I fell madly in love with Jesus Christ when I was 21 years old and sadly I got the idea that once I became a Christian it would all go away (Newsflash: trials do not disappear, many times throughout the Bible there are references of trials and the spiritual growth that can come through them.  If anyone needs clarity on this, go read the book of James). Honestly, I felt like the depression was suppressed for a while, but then it would creep back in. After each of my pregnancies I found myself awake in the middle of the night sobbing because I couldn’t imagine persevering through this or seeing any way out of the pit I was stuck in yet again.

This last episode of post-partum depression has been the worst, hands down. Less than 2 weeks after beautiful Isaac was born I was in that bathroom at 2:00AM and staring at all the prescription medication in the medicine cabinet debating taking all the pills to end this indescribable pain. This happened every day for two months, and it would have gone on longer if my husband didn’t step in.

Those two months were filled with joy and darkness. I know, it’s a hard concept to grasp, but honestly I had moments of joy in the midst of the fog.

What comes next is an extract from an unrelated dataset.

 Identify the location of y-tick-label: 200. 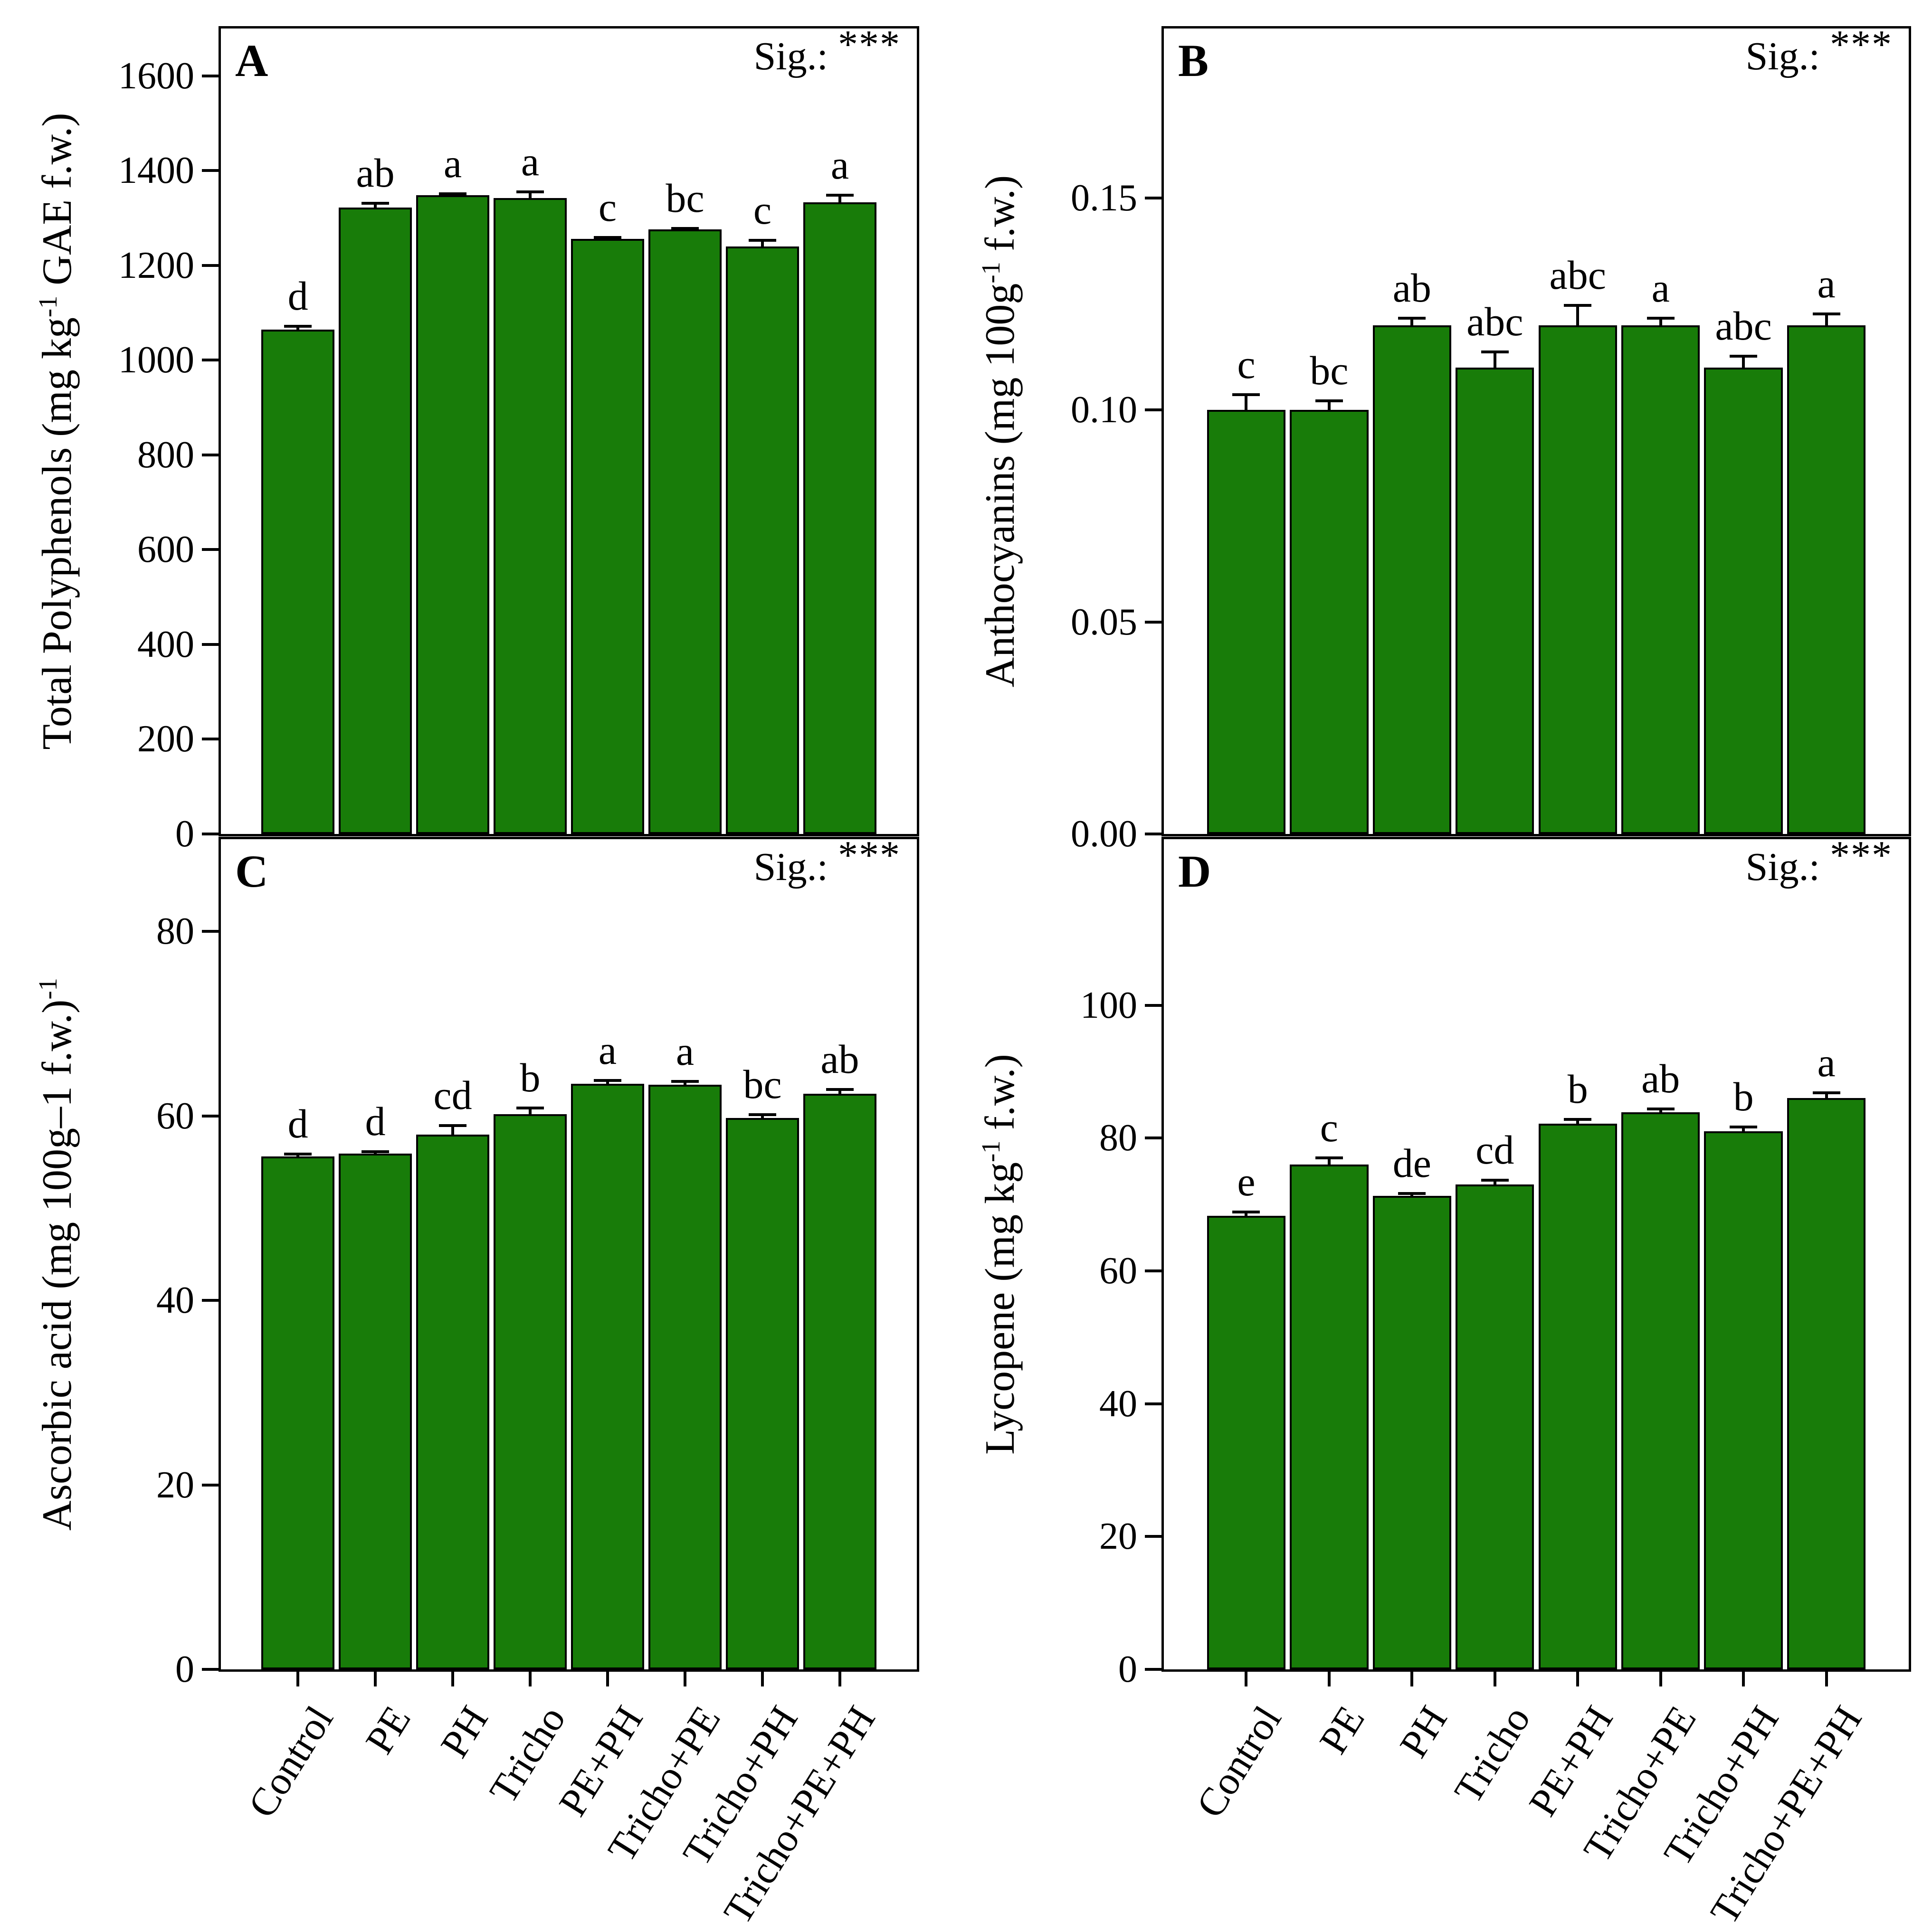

When Noah and Timothy would shower their new brother in kisses, or when Nathan would have a tickling war with the boys, or just sitting back and realizing how blessed I am… Yet still feeling depressed… Which just made everything worse because that’s what I always said in my head, You have a wonderful life, you have no reason to feel this way!

Seriously, even when my depression began it wasn’t because of this tragic event or anything bad in my life happening… the depression just began and has been like a bad high school relationship ever since; on again and off again too many times to count. That’s the thing that is hard for many people to understand… I have heard well-meaning people just say (not to me personally, but about people who struggle with depression) “Get over it,” or “Just pray more,” but sometimes a mental illness is just that: an illness. Please hear me out, because I absolutely believe in the miraculous healing power of God, but I also know He works and moves in many different ways. Just because someone struggles with a mental illness it doesn’t mean their faith is lacking. It wasn’t until my amazing husband lovingly suggested trying medication to see if it would help, and the results have been amazing.

I started taking Zoloft and going to Christian counseling, and I feel like a new person. I am learning and discovering so much through counseling and working on forming a new belief system; a true belief system based on Scripture. Is my depression gone completely? No, I still have my moments, but y’all, I want to live now! I don’t contemplate suicide every day. I’m not up crying every night. I’m not begging the Lord to take me Home. I’m working through this struggle and have come to peace with the reality that I may have to battle this for the rest of my life, but you know what? If this is what it takes to help others battling with depression know they are not alone, if this is what it takes to break the shame and stigma attached to mental illness, if this is what it takes to bring God even greater glory… then I will fight this battle. I will fight and pray not just for my own battle with mental illness, but for so many others that struggle with mental illness too. You are not alone, and you are loved.